Resilience Concept

Lindenberg Software Backup can be set up for Resilience in order to improve availability of the backup service. As a consequence of the CAP theorem it is impossible to ensure the exact same data all the time in the presence of network outages (partitions). Thus it not the goal to ensure, that all backup servers share the same history of backups. This would require either having the client send data to all servers, or replication of backup data between servers, which due to the delays incurred would require complex logic to maintain backup trees instead of chains and also additional disk space up to the combined size of all chains. Moreover, in case of network partitions, consistency would be gone anyway.
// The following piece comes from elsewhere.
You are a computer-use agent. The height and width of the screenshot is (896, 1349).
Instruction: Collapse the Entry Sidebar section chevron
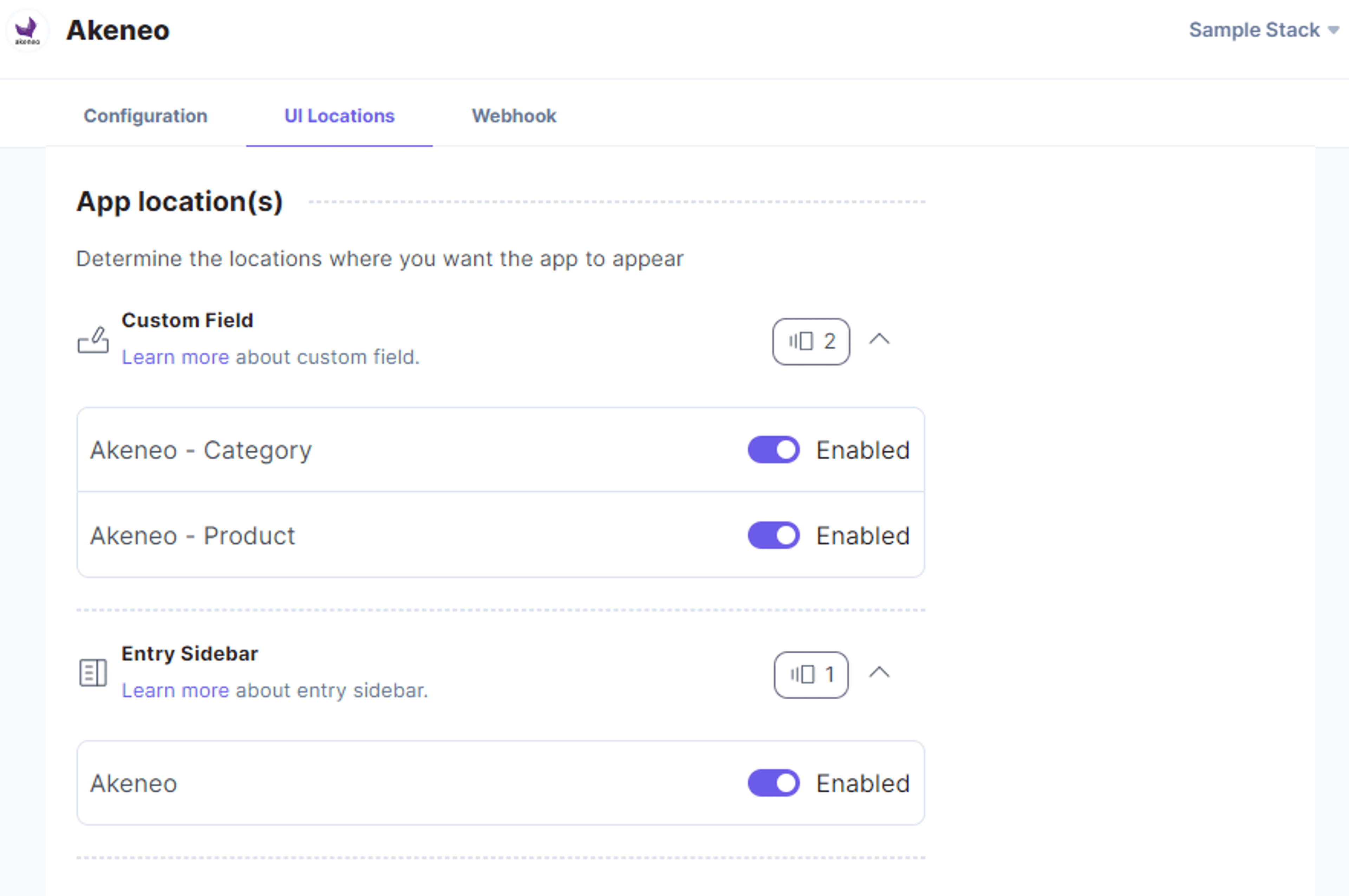pyautogui.click(x=879, y=673)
Therefore, in case a backup server or the corresponding network connection fails, any delta backup stored on that server is not accessible. Note that actual data loss only happens in case original and backups are lost, which is not very likely. Impact can also be reduced by scheduling frequent backups. For restore or other read operations, Janus may evolve into providing a consolidated view accross backup servers.
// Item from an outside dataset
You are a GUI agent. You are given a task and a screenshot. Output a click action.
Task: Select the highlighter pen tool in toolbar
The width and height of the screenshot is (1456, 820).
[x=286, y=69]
Resilience requires two (or more) backup servers plus a "Janus" service - named after the god Janus with two faces - configuration as shown below: Resilience Setup
Ideally, one backup server and one Janus server each are set up at two (or more) different locations - with different power supplies and different network connections. If only one network connection is shared between the backup servers, then setting up two Janus servers does not improve resilience with respect to network outages, but configuration of multiple backup servers also helps to protect against disk crashes or downtimes due to system maintenance.

The following diagram illustrates how Janus can alternate between backup servers while avoiding backup servers that are not available. Resilience Sequence
When starting a backup and as long as all backup servers are available, Janus will always refer to the backup server that was not used for backup the longest time. For any operation other than starting a backup, Janus will refer to the most recently used server. In both cases, if a backup server is not reachable, it will be skipped. Moreover, as described in Network Aspects and Wake-On-Lan, the client will first try the Url for LAN, then the Url for WAN, which also ensures two Janus servers can be used.

Notes:
  • if connectivity between the servers is broken, the decision of Janus can be based on outdated information. Therefore the availability check is essential as otherwise a server might be selected that is not available. However because of the availability check, Wake-On-Lan will in general be too slow to be used. Instead you can use scheduled wake-up times (e.g using Lights-Out)
  • the client remembers hash codes and USN information for all backup servers and all client disks and volumes involved. I In particular the hashes require roughly 1% (1/128) of the total disk capacity per server.
  • Backup server and Janus server can coexist on the same system, in fact in the same process.
  • Janus servers are not included with the standard Lindenberg Software Backup license.

Resilience Setup

The following components work together in that setup: Configuration is as described below. Note that the settings "Image Path", "Prefer VHDX", and "enforce separate folders by user" must be identical on all servers involved, whereas network ports may differ. Network shares as Image Path are not supported in resilience setup. Be sure to assign consistent directory authorizations, preferably using a group stored in Active Directory.

Configure Janus Servers

  1. Install Lindenberg Software Backup. If you are adding Janus to an existing backup server, turn off the service temporarily.
  2. Janus servers need the following settings which at present are only available via the registry:
    • ServerUrls (should have local backup server first)
    • JanusPort (https), different from server port
  3. Turn on Backup Service. This will also enable Windows Remote Management and Windows Event Collector on the Janus server. Windows Event Viewer will now show a Subscription "Lindenberg Software Backup Admin", likely without any computers yet.

Configure Backup Servers

  1. Install and configure as usual.
  2. Configure source initiated event collection as described in Setting up a source-initiated subscription where the event sources are in the same domain as the event collector computer. Note that you can run the "Group Policy Management" tool on any domain member with Remote Server Administration Tools installed. If you use a group policy, then you may want to restrict this policy to backup servers only (see e.g. How to apply a Group Policy Object to individual users or computer). If you don´t use group policy but a local policy, then you will have to repeat this step on all backup servers.
    For Subscription Manager add all your (planned) Janus servers using the following format: Server=http://janus.samba.lindenberg.one:5985/wsman/SubscriptionManager/WEC,Refresh=60.
  3. Don´t forget to run winrm qc -q and gpupdate /force on all backup servers.
Using Windows Event Viewer on the Janus servers you may want to check that backup servers subscribed. In case your Janus server is running on a Server Core installation, use wecutil gr "Lindenberg Software Backup Admin" on the command line instead.

Initial Backup

A special consideration is the initial backup. Without manual intervention, the client would in fact do two (or more) initial backups, one per backup server involved. Obviously this is not desirable depending on network speed. Instead the initial backup (or the most recent backup in case resilience is setup at a later point in time) and the hashes can be replicated (and merged if necessary) to the new backup server. In order to minimize the delay, it is possible to just replicate the hashes and create a "stub" virtual disk (as with local backup procedure) and then later replicate the remainder of the backup. TODO: tool support?